Reliable services/processes


In this post I am looking at how these concepts can be applied/ or how I have applied in my engineering projects. I would recommend reading this blog first

There are few key dimensions one would have to look at when building reliable platforms;

  • Scalability , performance : Ability to scale different processes, or the need for single processes

  • Reliability of processing: This is a wide topic that cover areas like;

    • Transactionality ( Atomicity, Isolation, consistency)

    • Guaranteed processing and persistence ( idempotent processing if applicable)

  • Stateful/durable vs. state-less services ; how to decide which is what?

  • Reliability in inter-process communication covering;

    • Cross-process transactionality ( or compensating transactions) , recoverability of inter-process “business transaction”. A “business transaction” is a transaction visible to the user ( like placing an order to buy a stock) which will get translated to many individual technical steps including 1) checking instrument eligibility 2) credit limits/ margin limits 3) price validations 4) Placing the order ( limit, market, stop loss order etc). Inter-process communication will be discussed in a separate blog.

While focusing on how to achieve these dimensions we need to look at few architecture considerations

What is a (reliable) process?

  • The update must be transactionally safe (ACID). I am not going to elaborate on these as its very well explained here

    • i.e. must be atomic, consistent, durable

  • Should be thread-safe to avoid any inconsistent updates to state when invoked by concurrent processes.

  • Processing should be guaranteed

  • Should handle exceptions gracefully ( with full commit or rollback)

How do we design reliable (simple) processes?

A process can be any “self-sufficient” piece of software that performs a set of function , spanning from a simple OS level *nix process like "ls”… to a high end process like “file explorer” in Windows. A process can run as a user initiated process or a daemon (background) process. I am a of unix style processes that can be chained ( “>”, “|”) with each other to create a “workflow” of processes. The robust IPC mechanisms in Linux/Unix constituting Signals, pipes and sockets provides a very simplistic , elegant yet “composable” process architecture. This approach can be extended when “business” processes are designed as well.

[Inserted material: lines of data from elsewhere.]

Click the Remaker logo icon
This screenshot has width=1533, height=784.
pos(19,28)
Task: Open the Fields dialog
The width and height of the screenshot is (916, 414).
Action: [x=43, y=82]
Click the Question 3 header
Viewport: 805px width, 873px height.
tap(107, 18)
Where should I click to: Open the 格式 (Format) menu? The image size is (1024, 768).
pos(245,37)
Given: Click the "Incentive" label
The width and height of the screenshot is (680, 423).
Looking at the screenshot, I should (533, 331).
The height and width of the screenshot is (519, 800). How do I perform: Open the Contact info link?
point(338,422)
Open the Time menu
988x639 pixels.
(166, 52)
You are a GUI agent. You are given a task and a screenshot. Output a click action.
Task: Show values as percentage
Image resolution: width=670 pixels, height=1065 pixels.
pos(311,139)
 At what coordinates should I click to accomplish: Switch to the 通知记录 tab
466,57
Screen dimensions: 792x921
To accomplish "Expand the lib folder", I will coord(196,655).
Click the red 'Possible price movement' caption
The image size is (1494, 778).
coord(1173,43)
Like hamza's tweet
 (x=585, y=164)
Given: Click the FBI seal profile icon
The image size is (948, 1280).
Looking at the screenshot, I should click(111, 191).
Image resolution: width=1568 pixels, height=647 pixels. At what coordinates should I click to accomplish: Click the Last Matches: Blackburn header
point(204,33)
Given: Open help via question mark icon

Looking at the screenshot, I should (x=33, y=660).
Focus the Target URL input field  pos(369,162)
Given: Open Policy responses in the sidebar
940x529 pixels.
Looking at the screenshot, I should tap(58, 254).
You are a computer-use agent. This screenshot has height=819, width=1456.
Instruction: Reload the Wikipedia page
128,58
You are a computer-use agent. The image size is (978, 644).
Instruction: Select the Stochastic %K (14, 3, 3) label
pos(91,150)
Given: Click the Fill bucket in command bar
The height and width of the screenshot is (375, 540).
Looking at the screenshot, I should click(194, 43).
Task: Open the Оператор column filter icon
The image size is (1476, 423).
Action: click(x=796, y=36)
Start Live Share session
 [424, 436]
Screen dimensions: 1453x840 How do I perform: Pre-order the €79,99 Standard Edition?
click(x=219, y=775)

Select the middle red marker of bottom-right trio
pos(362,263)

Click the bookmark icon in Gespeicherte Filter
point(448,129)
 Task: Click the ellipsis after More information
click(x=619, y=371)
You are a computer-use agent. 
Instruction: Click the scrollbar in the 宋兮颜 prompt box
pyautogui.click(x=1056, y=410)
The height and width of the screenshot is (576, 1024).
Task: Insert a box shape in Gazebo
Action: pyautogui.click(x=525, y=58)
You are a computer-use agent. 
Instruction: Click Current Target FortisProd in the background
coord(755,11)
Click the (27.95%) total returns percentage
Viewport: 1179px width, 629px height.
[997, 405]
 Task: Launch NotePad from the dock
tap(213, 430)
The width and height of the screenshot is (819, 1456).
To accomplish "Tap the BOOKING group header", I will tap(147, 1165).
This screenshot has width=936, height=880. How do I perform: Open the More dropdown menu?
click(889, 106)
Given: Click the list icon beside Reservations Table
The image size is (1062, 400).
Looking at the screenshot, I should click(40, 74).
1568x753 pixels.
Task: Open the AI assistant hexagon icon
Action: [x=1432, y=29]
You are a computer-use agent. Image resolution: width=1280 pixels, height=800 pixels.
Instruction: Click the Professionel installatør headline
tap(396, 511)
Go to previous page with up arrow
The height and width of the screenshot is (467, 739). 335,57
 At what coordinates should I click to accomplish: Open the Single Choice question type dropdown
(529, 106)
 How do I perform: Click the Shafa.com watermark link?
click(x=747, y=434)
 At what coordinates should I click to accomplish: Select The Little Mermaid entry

I have burned my hands few times in the past ( yes! we learn from mistakes and some times the hard way) that adding too much complexity , exponentially increases the supportability/maintainability and also reliability of a system. Hence I always try to keep it KISS!

There should be set of simple answers for every complex problem!

Below are few aspects I would consider when I look at designing an app/services;

  • Service decomposition / services architecture

    I intend to publish a later blog post on how I have effectively used Domain driven architecture in modelling complex business problems spanning from

    • Trading and risk management

    • Settlement / clearing and margin management

    • as well as in non-FS domains

    The right domain driven service decomposition.. i.e;

    • What functionality each service will do keeping in mind single responsibility principle at architecture level ( of course the same principles can applies at class level or at wider service architecture as well ) where a single service only does one thing/or handles one set of domains .. for e.g.;

      • Credit check service only checks the credit limits of a user/ entity

      • Trade booking service only deals with capturing a trade

      • Pricing service will carry out pricing of a trade/position etc

    • How these services interact with each other ensuring

      • The safeness and correctness of overarching “business process” like placing a buy order from end user perspective and how we manage the transactionality across many underlying services that may include

        • validating the customer limits

        • verify the eligibility of order and trade compliance ( jurisdiction, black lists )

        • Place order and take payment ( of buying at limit price) etc

      • And how failure at each point should result in

        • replay/compensating transaction

        • or is there point of no return (i.e. take payment as last step)

      • There are different architecture patterns - Orchestration (like in an Orchestra) and Choreography ( like in filming of a movie) we can use in designing robust architecture

    • How unavailability of dependent services can be managed?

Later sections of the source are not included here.